*** Opening Reading text ***
Rhode Island is pivoting from a business-friendly pandemic response that stood out in the Northeast to a business-friendly future built on the Ocean State’s young talent pool, geographic advantages, innovation infrastructure and public-private partnership ethos that values prosperity and progress as well as equity.
It’s the smallest state, but that stature has helped business and government leaders in Rhode Island focus effectively on leveraging the state’s strengths for the new-era economy. Getting each major player “in the room” at once in the capital city of Providence—from corporate, political, labor and not-for-profit worlds—happens frequently and facilitates strategic agreement and certainty that helped the state leap by three spots in Chief Executive’s “Best & Worst States for Business” for 2021.
“We’re fortunate to have a real strong foundation that’s been set over the last number of years to embrace growth for businesses in our state and embrace people who might want to settle their businesses in Rhode Island,” says Governor Dan McKee, who served for six years as lieutenant governor before succeeding former Governor Gina Raimondo, whom President Joe Biden in January appointed as U.S. Commerce Secretary.
“As a small-business owner myself and former mayor,” McKee says, “I know the value of a strong economy here and understand these factors.”
Rhode Island set the stage for robust growth in the ongoing recovery with its lack of restraint on companies amid Covid and agreement with them on health and safety protocols. “As a result, we believe with justification that the industrial and construction sectors are increasingly aware of Rhode Island’s affinity for them,” says Stefan Pryor, the state’s commerce secretary.
In the U.S. Northeast, as the pandemic wanes, Providence has become one of the region’s few metro areas attracting rather than losing millennials on a net basis, a distinction that Rhode Island leaders expect to grow as offices repopulate. “Rhode Island is fantastically placed between Boston and New York, and if you’re only going into the office two days a week from now on, there’s even more opportunity for workers to enjoy the fantastic quality of life here, much lower prices and our beauty,” says Tom Giordano, executive director of the Partnership for Rhode Island.
The most ambitious and defining effort by Rhode Island to take advantage of its attributes is to build on the momentum of the Block Island Wind Farm. The existing five-turbine array is America’s first foray into offshore generation of wind power, but it’s only the start of a planned 50-turbine constellation expected to help provide 100 percent of Rhode Island’s electricity needs by 2030. The state is supporting the effort with a new innovation center in Providence that already hosts eight wind-related enterprises.
*** Closing Reading text ***
*** Opening Dataset records ***
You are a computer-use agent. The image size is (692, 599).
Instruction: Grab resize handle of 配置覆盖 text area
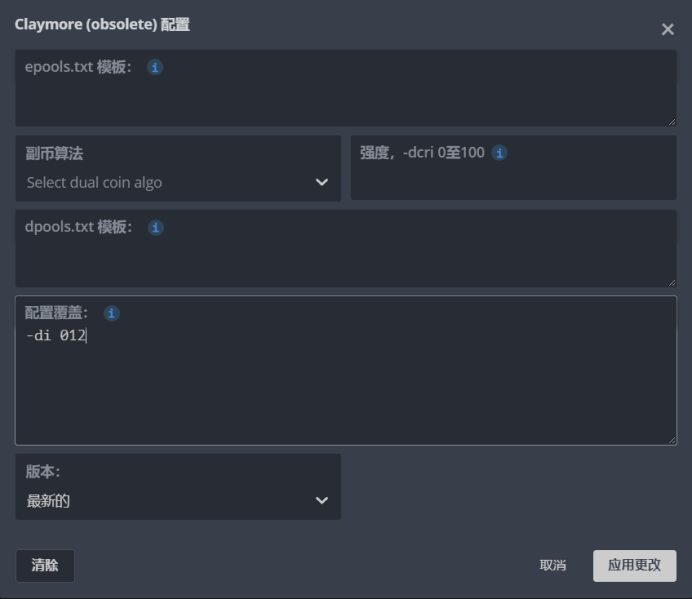671,439
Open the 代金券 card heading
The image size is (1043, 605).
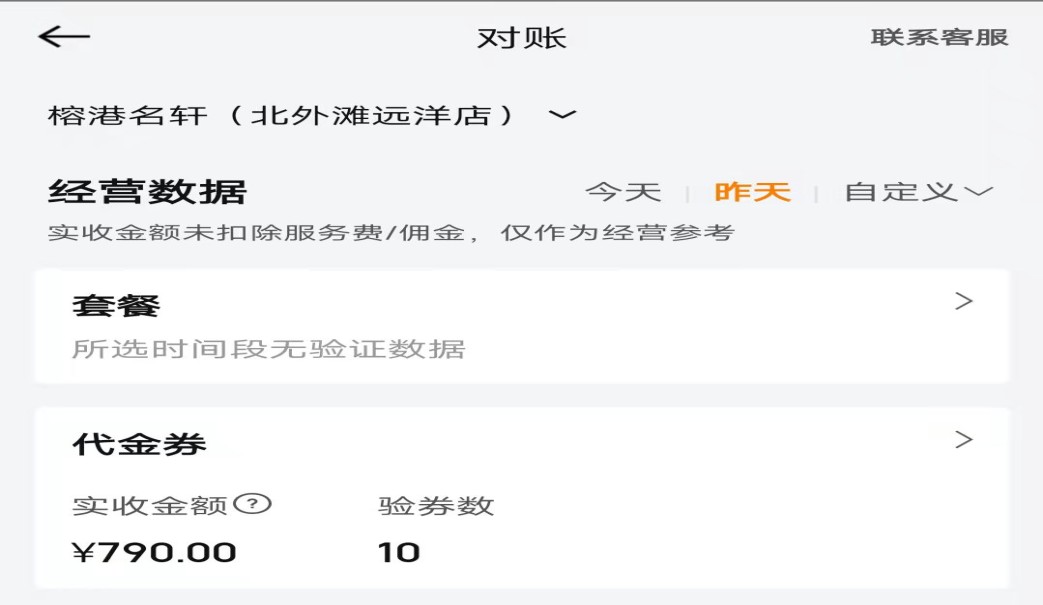point(139,444)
*** Closing Dataset records ***
What you need to do: Copy the part of the Rhode Island business text that opens with "Rhode Island is pivoting" and closes with "well as equity.", switching "young talent pool" to "skilled workforce".

Solution for this exercise:
Rhode Island is pivoting from a business-friendly pandemic response that stood out in the Northeast to a business-friendly future built on the Ocean State’s skilled workforce, geographic advantages, innovation infrastructure and public-private partnership ethos that values prosperity and progress as well as equity.